Professor Géza Kaáli Nagy’s long-standing dream has finally come true: the founder of the former Kaáli Institute has created Hungary’s largest and most diverse vehicle collection, which is open to the public as well.
The museum in Dörgicse houses the world’s largest collection of motorcycles manufactured in Hungary. A couple of the items that visitors can admire here: Méray 1000, WM Csepel, SHB, BM, Mátra, touring Csepels, Tünde, Panni, Berva, Danuvia, and the entire Pannónia series up to the 1975 P12 model. The collection also includes such rarities as the Pannónia MC62 or the Danuvia DMC125.

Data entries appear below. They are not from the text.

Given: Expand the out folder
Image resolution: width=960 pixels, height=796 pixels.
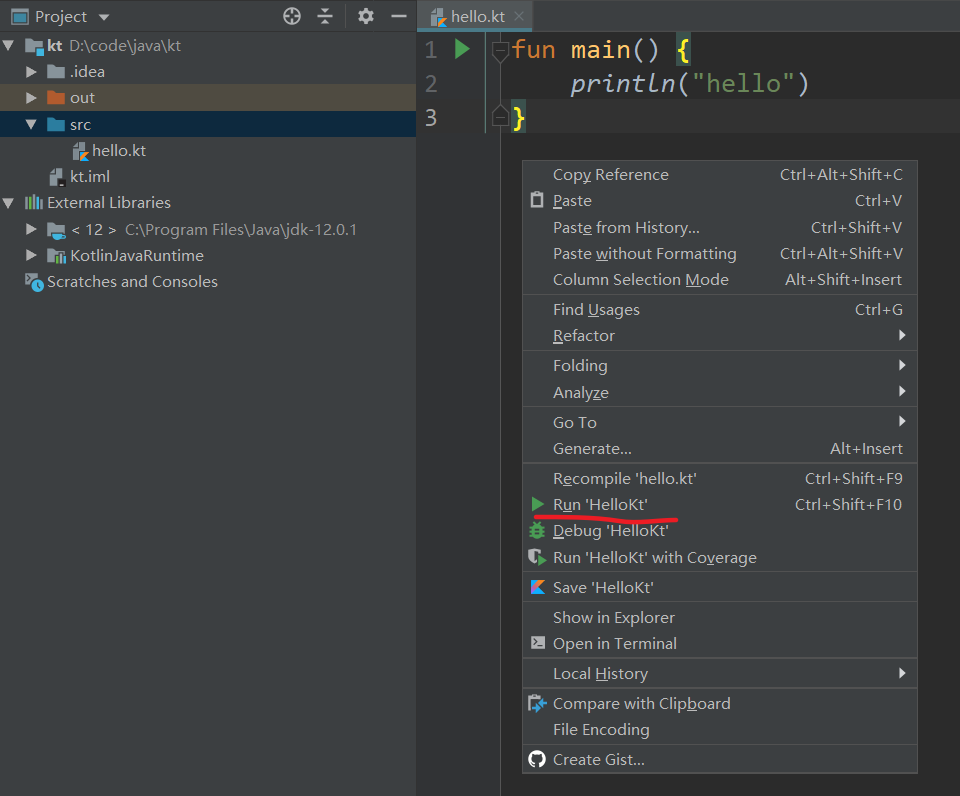Looking at the screenshot, I should [x=32, y=98].
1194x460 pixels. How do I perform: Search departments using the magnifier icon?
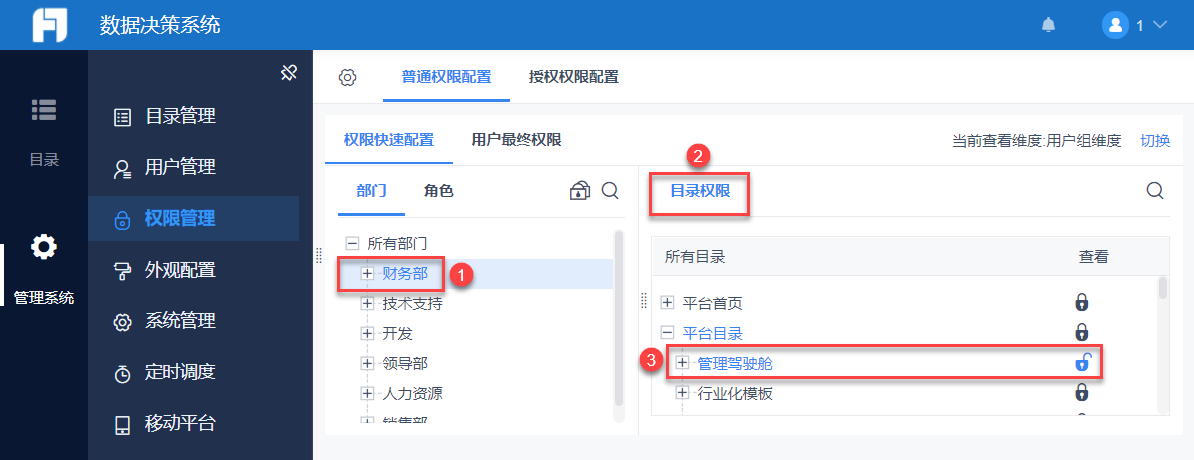click(x=610, y=191)
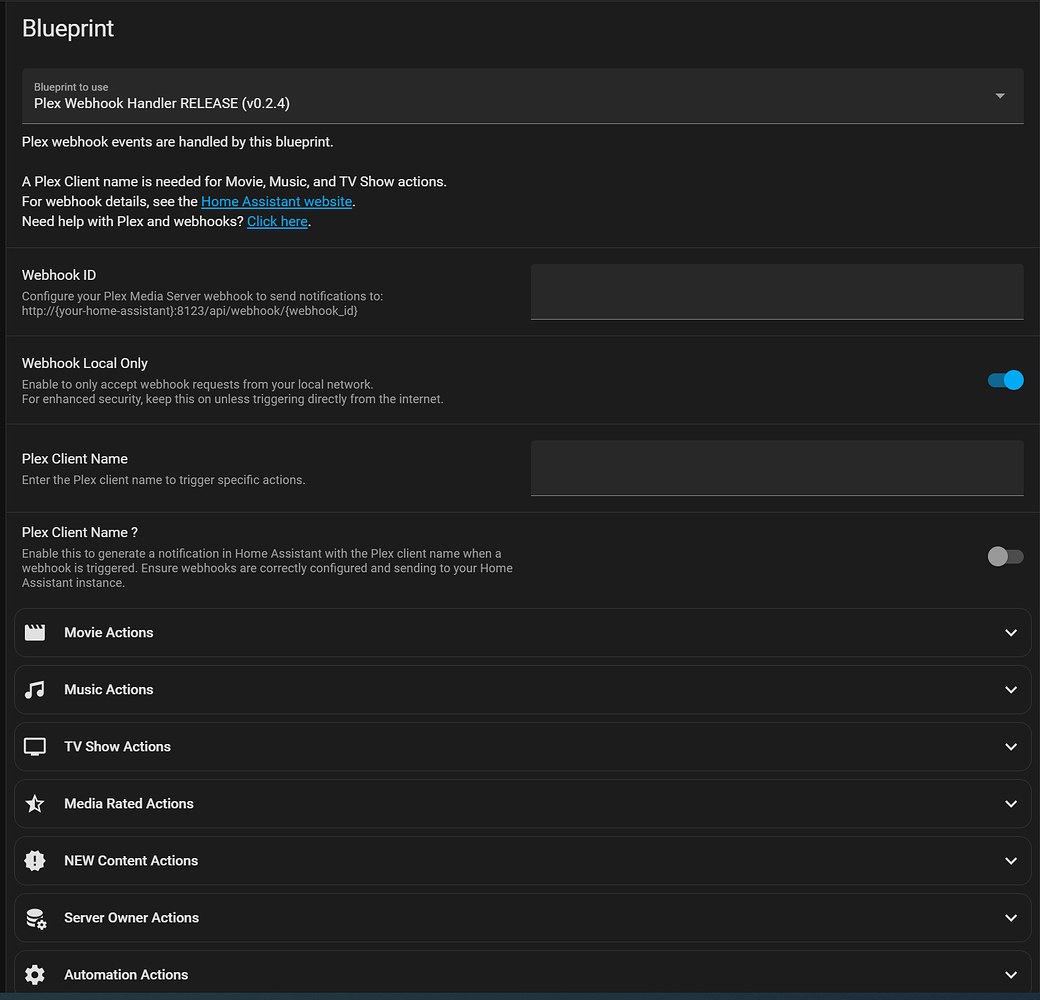Screen dimensions: 1040x1000
Task: Select the TV icon next to TV Show Actions
Action: pyautogui.click(x=35, y=746)
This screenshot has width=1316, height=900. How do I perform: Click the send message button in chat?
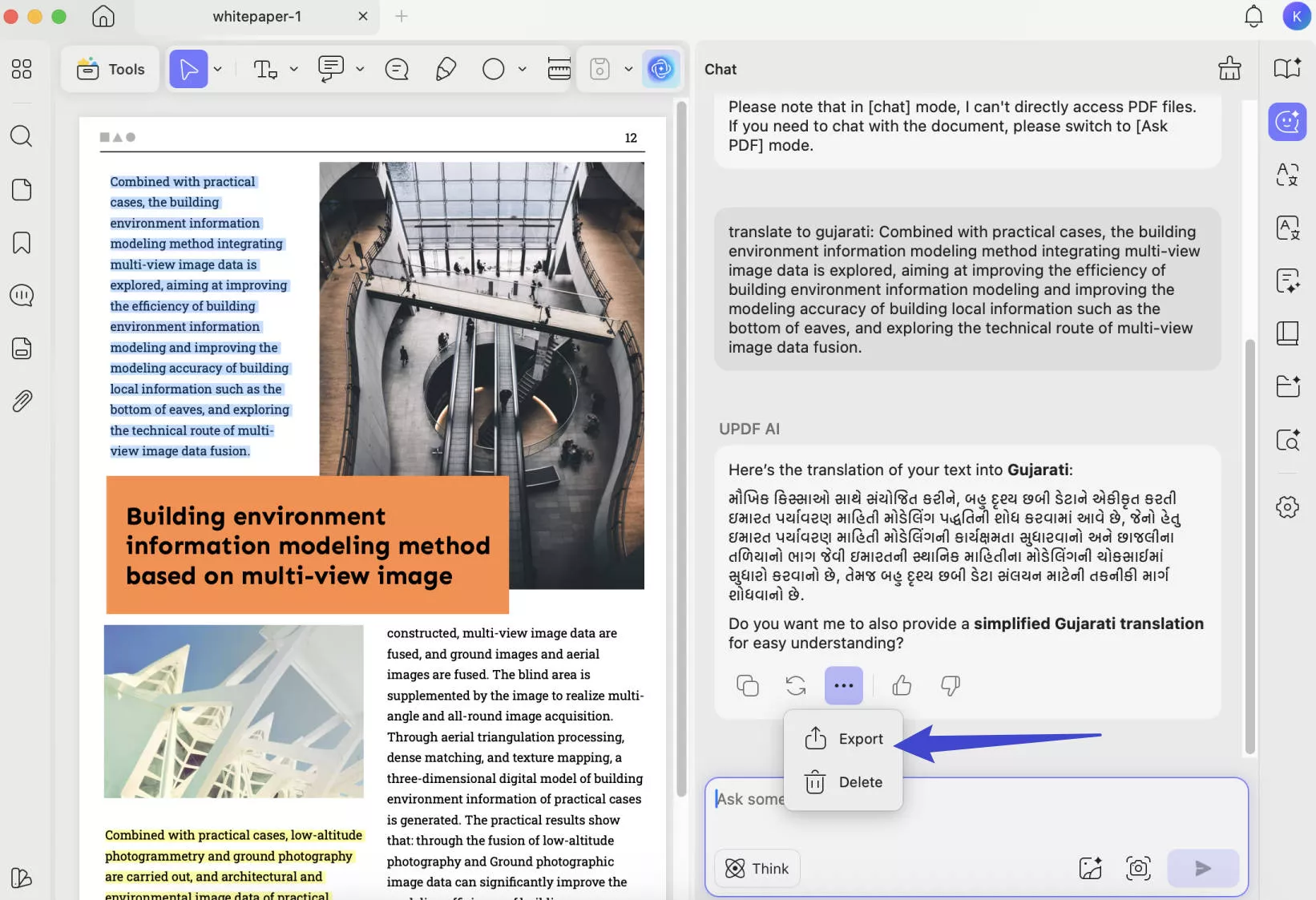pyautogui.click(x=1202, y=868)
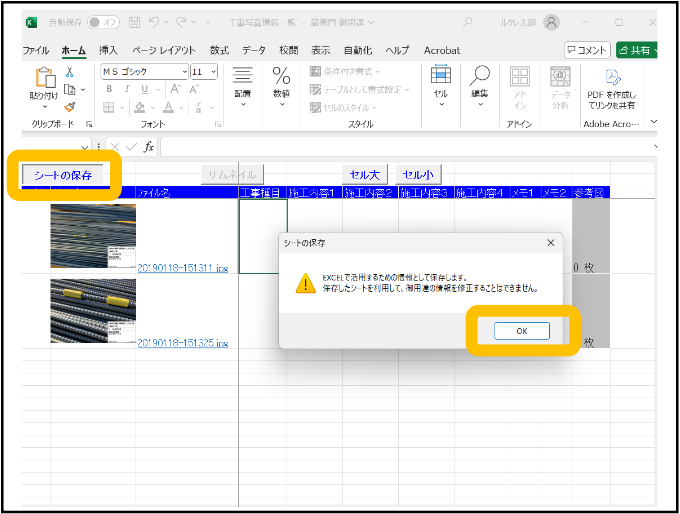Click the sheet save button on the worksheet

tap(63, 175)
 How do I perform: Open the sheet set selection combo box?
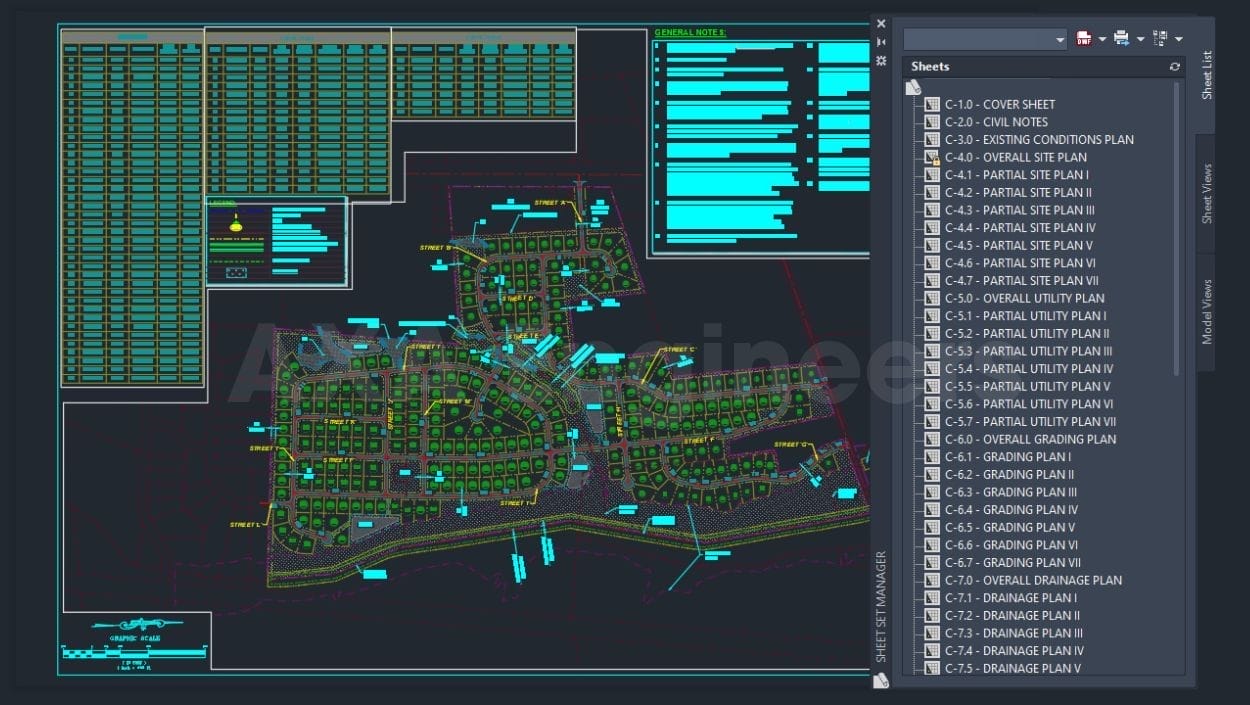coord(985,39)
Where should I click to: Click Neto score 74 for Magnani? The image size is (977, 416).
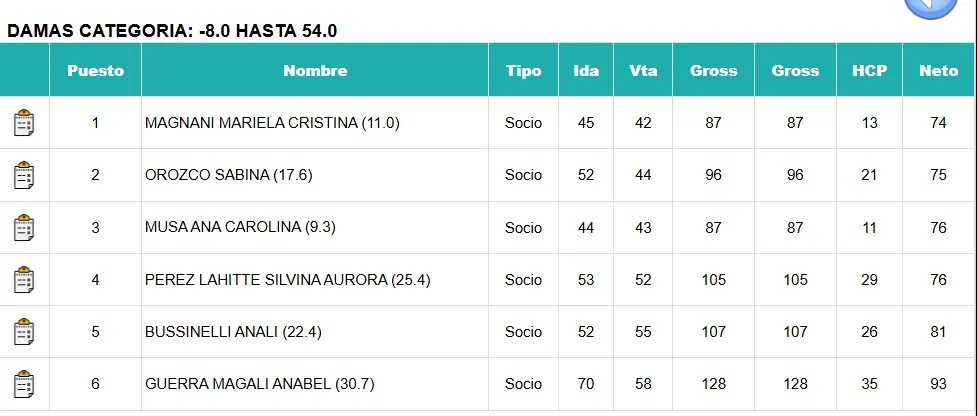coord(938,123)
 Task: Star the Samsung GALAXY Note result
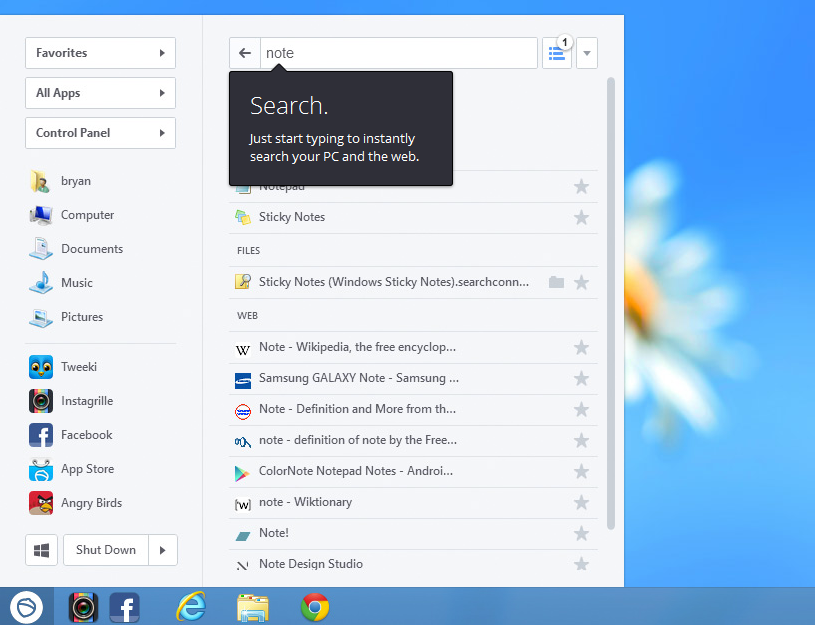tap(581, 379)
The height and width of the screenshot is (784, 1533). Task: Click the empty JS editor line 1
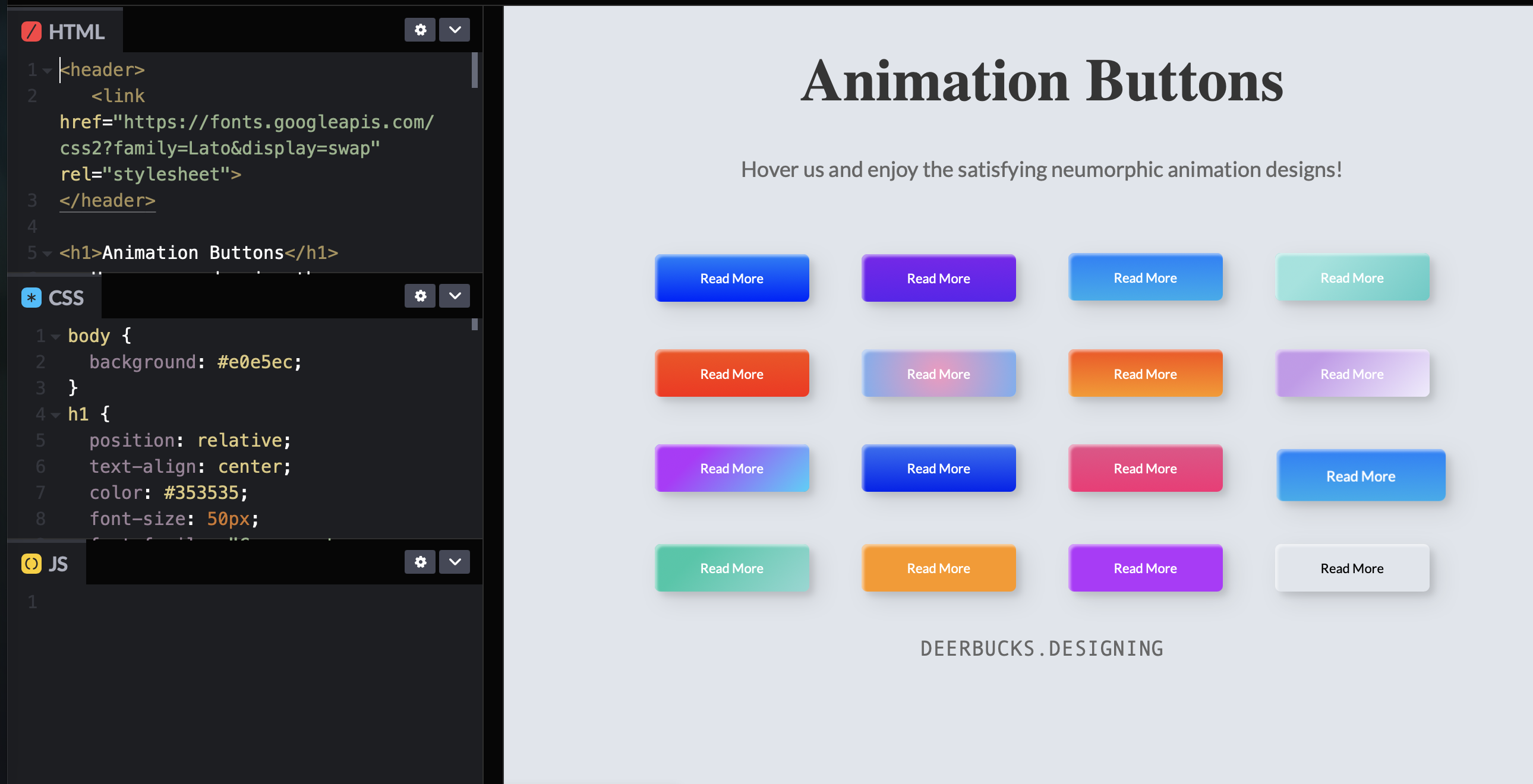[238, 602]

In addition, famous motorcycles like the 100-year-old Henderson DeLuxe and the Indian PowerPlus are also on display. The BSA Empire Star (1936), with which Nobel Prize winner Hungarian scientist Albert Szent-Györgyi travelled across half of Europe, has also been preserved in its original condition. Just to mention a few other iconic bikes that can be visited here: Zündapp KS600, NSU 601 TS, Matchless J Sport, Moto Guzzi Falcone Sport, Triumph Ricardo, Scott Super Squirrel, Imperia Model H, Norton Model 18, Ariel, Red Hunter, BMW R51/3. Professor Kaáli has also brought home from the US his Harley-Davidson FXRX Low Rider (1987), which has barely even had a shakedown yet.
The collection also features several prominent representatives of the motorbike-manufacturing industries of former socialist countries as well as the family bikes that belonged to the professor’s father. Naturally, archival family photos can be viewed on several of the walls next to the vehicles themselves.